Entro fine novembre, un terzo dei lavoratori lascerà lo stabilimento. Gli incentivi all’esodo sono la via d’uscita per chi non ha alternative, mentre altri si trovano a gestire una fase di transizione sempre più incerta. La scena quasi surreale degli operai arrivati da Varese per smontare le linee produttive fotografa meglio di qualsiasi discorso la condizione di abbandono di un sito che, fino a pochi anni fa, rappresentava una delle realtà industriali più solide della città.
Il nome scelto per la nuova società, Invisiena, contiene un simbolismo involontario: “Invi-”, come Invitalia, ma anche “invisibile”. Una società pubblica che dovrebbe salvare un patrimonio produttivo, ma che per ora esiste solo sulla carta. Finché non si vedranno atti concreti, piani industriali, investimenti e una direzione chiara, resterà un segnale timido, quasi burocratico.
Eppure questa operazione, se ben condotta, potrebbe rappresentare un laboratorio di reindustrializzazione intelligente, capace di mettere insieme politica industriale, innovazione e coesione sociale. Ma perché ciò accada, occorre una regia forte, un’idea di sviluppo che oggi sembra mancare.
Siena non è solo una città d’arte e di servizi: è anche un territorio che ha perso progressivamente il suo tessuto produttivo, senza sostituirlo con filiere nuove e stabili.

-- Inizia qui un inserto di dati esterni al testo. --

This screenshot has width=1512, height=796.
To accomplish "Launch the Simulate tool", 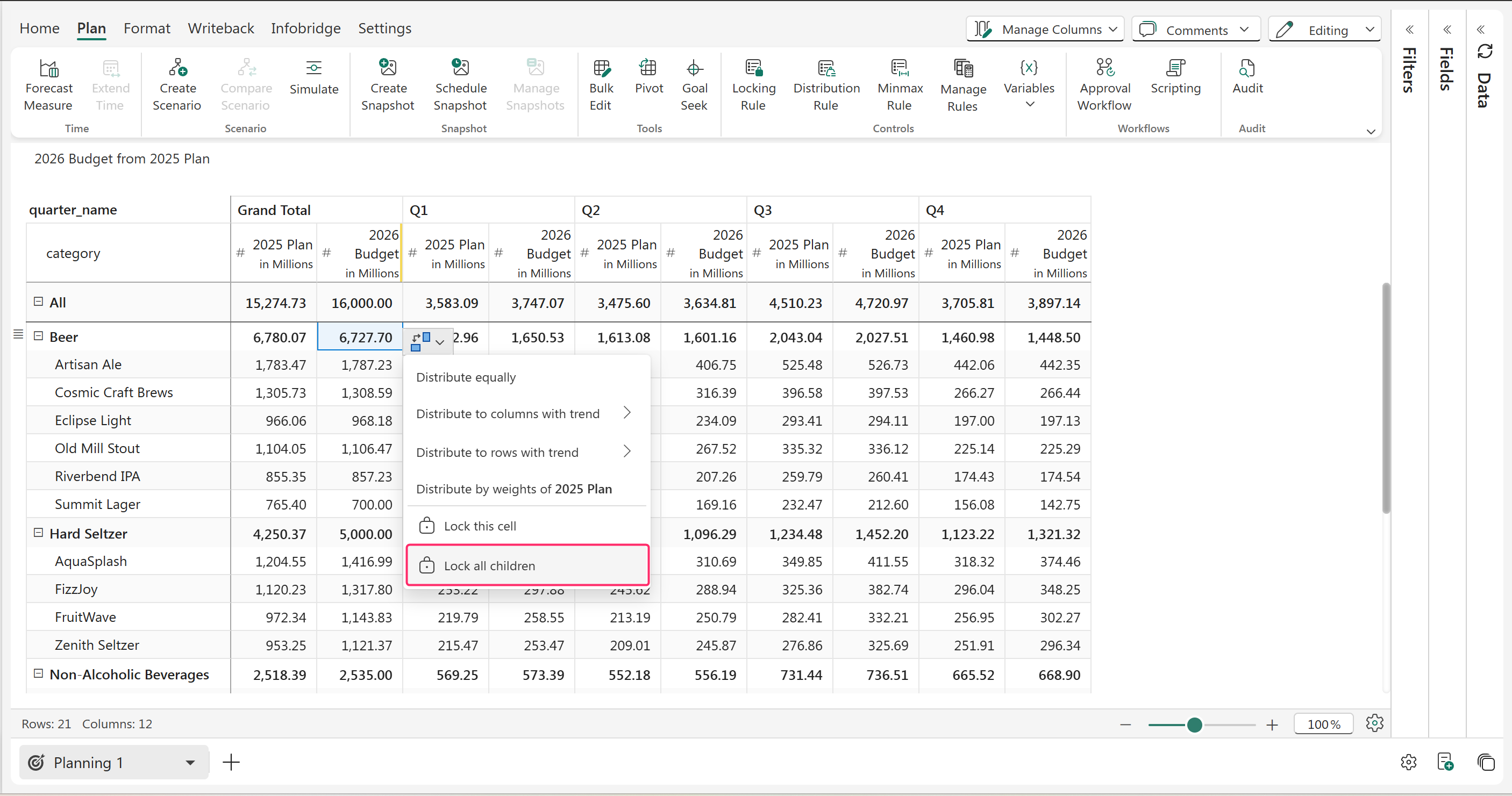I will click(x=313, y=69).
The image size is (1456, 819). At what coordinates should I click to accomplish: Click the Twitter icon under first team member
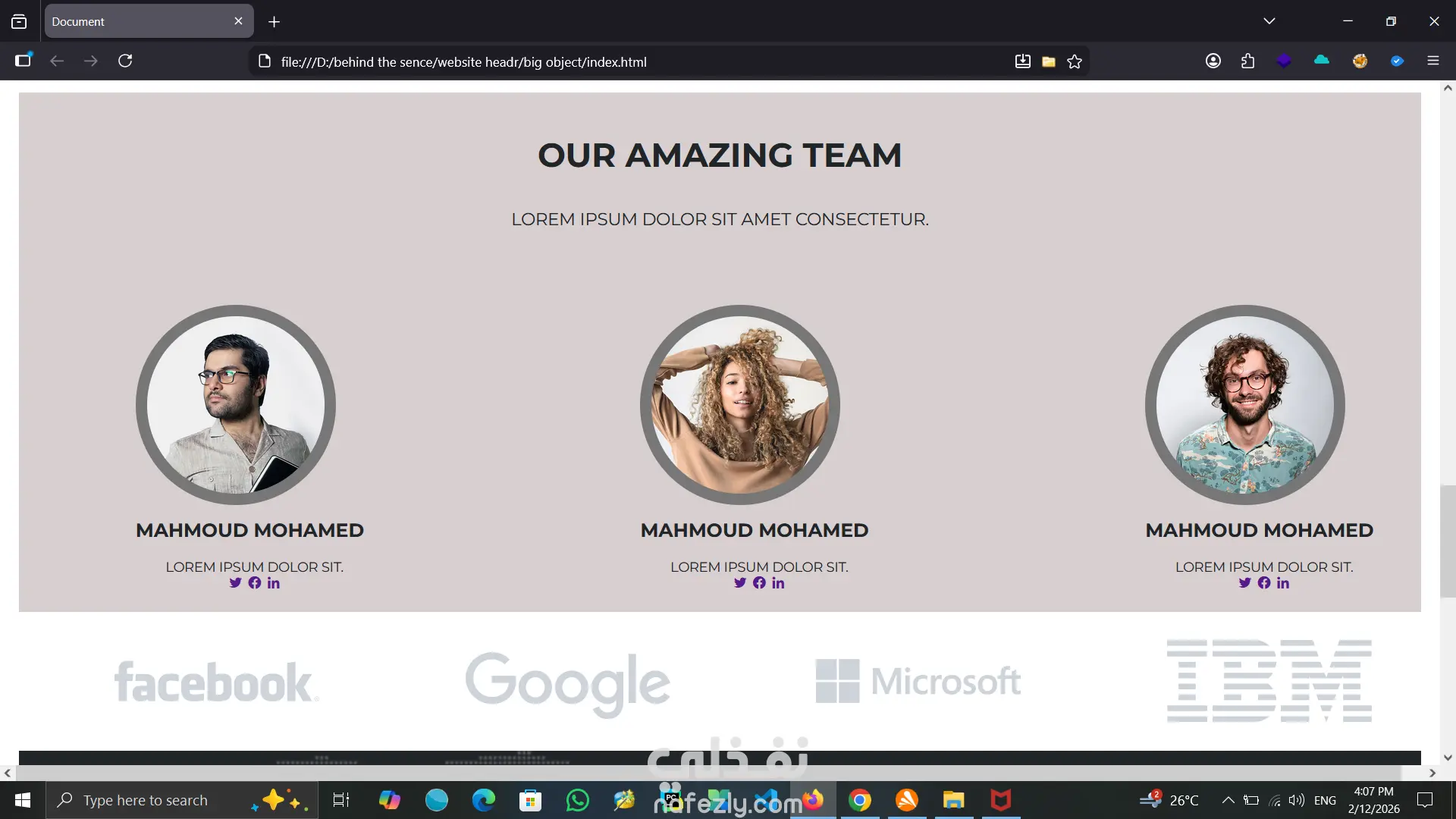click(x=235, y=583)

Dalla Whirlpool di Siena alla Beko, dal declino della logistica a quello di tante piccole aziende metalmeccaniche, emerge una verità amara: non basta attendere che lo Stato o una multinazionale trovino soluzioni “dall’alto”. Serve una visione che parta dal basso, dai lavoratori, dalle competenze presenti sul territorio, dai centri di ricerca e dalle imprese locali.
La nascita di Invisiena può essere un primo passo, ma solo se accompagnata da una strategia di politica industriale territoriale. Senza questo, sarà l’ennesima sigla, utile a spostare risorse e responsabilità, ma non a creare lavoro vero.
La lezione della Beko è chiara: non possiamo più permetterci di rincorrere le crisi, dobbiamo prevenirle, costruendo un modello produttivo nuovo, sostenibile e radicato. Altrimenti Siena continuerà a perdere, pezzo dopo pezzo, la propria identità economica insieme alla sua coesione sociale.